Now, as far as timers go: how often do you wake up? You could just make a Future for timers and only poll success when the time it needs to wake up has passed. This is suboptimal because you're basically running at 100% CPU all the time. So, your other option is to have the kernel wake your thread up after some amount of time.

In Linux, you can create a timer that will wake your thread up when it fires, but each one of those timers has a file descriptor assigned to it, the same thing used to track open files and sockets. You could create one of these for every sleep() call, but you would quickly run out of file descriptors.
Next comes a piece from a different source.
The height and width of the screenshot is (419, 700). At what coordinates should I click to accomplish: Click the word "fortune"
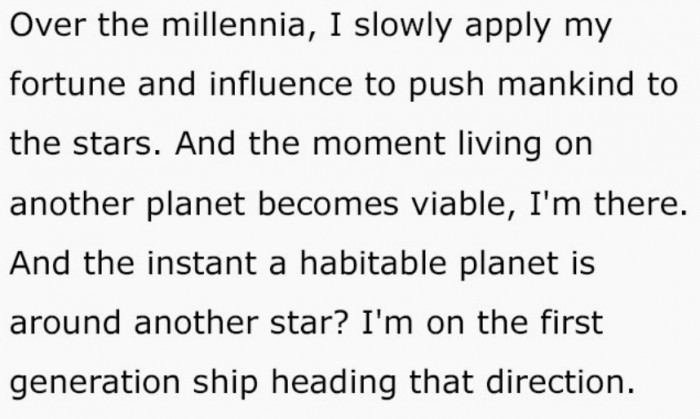[x=64, y=84]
On Linux, processes can only have around 1,000 file descriptors open at once.

To avoid the file descriptor problem, you need to choose your minimum timer resolution, then create buckets for tasks that are checked based on timer resolution. That way, you can have only a few kernel timers that wake up and check buckets of userland timers based on the resolution.

The above is how things like Tokio (and presumably Go) work.

With all that said… if you have a "simple" and "minimal" network tool, you can probably just get away with using threads. You probably don't even need async. Writing a simple network program using TCP sockets and threads on Linux is very simple in C and Rust and the performance will probably be just fine.

 No.31

>>30
By the way, all this assumes you're running Linux with epoll. If you are using anything else, especially Windows, it will be very different. Windows (and the semi-new io_uring Linux module) use a completion model (you call the kernel, it lets you know when it's done) vs. a readiness model (it lets you know when you can submit work).